O ders saatini yıllar sonra yazdığım "Çocuk" şiirine taşıyacaktım.
çocuk
Erzurum'da güneşli bir Ocak sonu
Yerler ak, dağlar ak, bulutlar ak...
Turnatepeler'e bakıyor resim salonu,
Çizdiğin manzara yine bir uzak
Yaklaşan Şubat iznidir yüreğinde
Düşünüp sılayı dalmışsın çocuk
Kop Dağı'nda kar üstüne çizdiğin yolu
Aşıp gidiyorsun, öyle çabuk
On beşinde bir şairin içini
Resmin arkasına yazmışsın kaçak
Yaklaşınca resim öğretmeni,
Bir mısra yarım kalmış bak
Gün gün anarım seni çocuk
Değil yıldönümü, saat dönümlerini kutlarım
Neylersin, renginde durmadı hiçbir ufuk
Her şey mısralar gibi kaldı yarım...
Virane olmuş "Sıla"yı gezmeye devam ediyoruz. Daha ileride sağdaki şu bina kütüphanemizdi. Sadece duvarları kalmış, iç kısımdakí is bloklarından anlaşılıyordu ki bir yangın geçirmiş. Bir akşam beni bu kütüphanede kalınca bir edebiyat kitabı ile başbaşa gören cebir öğretmeni nöbetçi Kemal Bey, ertesi gün sözlüye kaldırıp hazırlıksız yakalamış, sıfır vermiş, "Nasıl, bir okkalık edebiyat kitabını okumayı bilirsin..." diye de fırçalamıştı.
Kırk-elli kişilik koğuş düzenindeki yatakhanelerimizde soba yakılmazdı. Erzurum Ovası'nın arasıra ileri derecede dondurucu soğuklarında ise bu yatakhanelerin girişine soba düzeninde benzin bidonu yerleştirilir, başında nöbet tutulurdu. Şimdi bakıyorum, o yatakhane binaları da birer viraneye dönmüş. Şu karşıdaki hamam ve çamaşırhane de aynı akibete uğramış.
Müzik Salonu'nun yanından geçerken kulaklarıma piyano sesleri dolar gibi oluyor. Müzik öğretmeni Gülçin Hanım bir şarkıyı piyano eşliğinde terennüm ediyor, sonra da bize tekrarlatıyor:
"O küçük bir köy evi uzak ücra yerde
İçinde kanar gibi bin dert katar derde..."

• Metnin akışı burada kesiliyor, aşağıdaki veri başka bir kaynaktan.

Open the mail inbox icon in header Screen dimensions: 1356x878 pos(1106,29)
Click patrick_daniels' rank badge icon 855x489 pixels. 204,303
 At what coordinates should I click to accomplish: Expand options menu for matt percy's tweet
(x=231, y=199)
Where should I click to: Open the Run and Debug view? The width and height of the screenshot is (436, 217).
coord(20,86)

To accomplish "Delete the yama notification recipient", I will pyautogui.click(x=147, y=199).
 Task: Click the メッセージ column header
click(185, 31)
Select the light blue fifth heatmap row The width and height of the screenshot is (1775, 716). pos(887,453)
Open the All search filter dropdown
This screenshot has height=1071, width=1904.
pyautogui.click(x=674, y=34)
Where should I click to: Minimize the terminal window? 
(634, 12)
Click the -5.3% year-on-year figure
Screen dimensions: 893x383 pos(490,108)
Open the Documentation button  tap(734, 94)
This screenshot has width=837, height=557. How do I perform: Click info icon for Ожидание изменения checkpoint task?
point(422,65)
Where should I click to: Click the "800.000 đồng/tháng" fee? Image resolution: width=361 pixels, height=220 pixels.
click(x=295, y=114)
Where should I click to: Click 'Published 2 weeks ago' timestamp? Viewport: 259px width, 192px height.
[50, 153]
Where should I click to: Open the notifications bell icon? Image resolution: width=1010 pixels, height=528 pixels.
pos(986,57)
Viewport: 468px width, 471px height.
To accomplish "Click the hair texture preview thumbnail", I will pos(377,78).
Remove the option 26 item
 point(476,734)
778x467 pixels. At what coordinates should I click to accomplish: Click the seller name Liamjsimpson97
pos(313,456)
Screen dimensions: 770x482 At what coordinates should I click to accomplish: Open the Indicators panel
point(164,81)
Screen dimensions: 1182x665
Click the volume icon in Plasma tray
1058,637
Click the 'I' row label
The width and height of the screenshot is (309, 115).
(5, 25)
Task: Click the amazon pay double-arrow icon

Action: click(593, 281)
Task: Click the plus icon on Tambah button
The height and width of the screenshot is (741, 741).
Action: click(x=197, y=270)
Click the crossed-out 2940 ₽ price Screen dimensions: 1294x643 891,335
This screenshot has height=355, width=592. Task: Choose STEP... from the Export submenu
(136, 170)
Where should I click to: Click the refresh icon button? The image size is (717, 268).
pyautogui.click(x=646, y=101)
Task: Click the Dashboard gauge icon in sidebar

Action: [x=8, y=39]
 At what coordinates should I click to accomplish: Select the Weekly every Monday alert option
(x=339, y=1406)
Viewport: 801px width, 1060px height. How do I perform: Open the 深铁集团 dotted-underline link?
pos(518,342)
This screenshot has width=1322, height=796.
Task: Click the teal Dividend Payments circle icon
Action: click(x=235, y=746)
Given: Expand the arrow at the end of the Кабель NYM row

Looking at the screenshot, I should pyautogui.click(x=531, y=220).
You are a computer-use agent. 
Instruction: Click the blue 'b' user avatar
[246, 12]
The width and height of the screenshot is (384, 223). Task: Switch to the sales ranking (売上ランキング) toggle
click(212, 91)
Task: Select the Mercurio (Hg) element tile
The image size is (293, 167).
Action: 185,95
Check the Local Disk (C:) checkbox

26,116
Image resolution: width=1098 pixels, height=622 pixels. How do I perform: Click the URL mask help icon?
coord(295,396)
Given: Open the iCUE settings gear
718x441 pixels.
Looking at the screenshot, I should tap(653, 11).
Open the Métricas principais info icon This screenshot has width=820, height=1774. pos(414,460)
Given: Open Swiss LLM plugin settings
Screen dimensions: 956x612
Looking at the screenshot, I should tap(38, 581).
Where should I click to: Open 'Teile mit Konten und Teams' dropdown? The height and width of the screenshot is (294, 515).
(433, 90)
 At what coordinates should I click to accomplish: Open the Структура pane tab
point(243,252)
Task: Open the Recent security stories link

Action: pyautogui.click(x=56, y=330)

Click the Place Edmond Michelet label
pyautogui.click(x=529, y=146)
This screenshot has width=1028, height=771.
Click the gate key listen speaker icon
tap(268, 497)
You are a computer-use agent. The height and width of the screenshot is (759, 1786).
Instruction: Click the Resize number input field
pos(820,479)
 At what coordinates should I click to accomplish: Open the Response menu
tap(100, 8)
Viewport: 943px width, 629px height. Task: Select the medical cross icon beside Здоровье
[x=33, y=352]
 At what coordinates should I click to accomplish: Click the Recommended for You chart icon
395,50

Kocaman, modern bir köyü andıran Öğretmen Okulu'muzun ilk kimliği "Pulur Köy Enstitüsü" idi. Siyasi ve ideolojik çekişmeler sonucu Köy Enstitüleri, Öğretmen Okulu'na dönüştürülmüştü ama, önceden kalma bazı özellikler de devam ediyordu.
Öğretmen okulları üzerinden ideoloji mücadelesi artık yapılmıyor denemezdi. Enstitülerin sol ideoloji geleneği yeni kimlik üzerinde de etkisini sürdürüyordu.
Köy Enstitüleri projesinin bir ideali yansıttığına inanmışımdır. Ancak bir çok ideal gibi onun da yozlaştırılmış olduğunu düşündürecek belirtiler çoktu.
İşte bu enstitü veya okuldan yetişip öğretmen olan köy çocukları, içinden geldikleri sosyolojiye yabancılaştırılmış olabiliyorlardı. Yine onların yetiştirildikleri köy çocukları büyük şehirlerde üniversitelerde biribirlerine silah çekecek durumlara sürüklenebilmişti.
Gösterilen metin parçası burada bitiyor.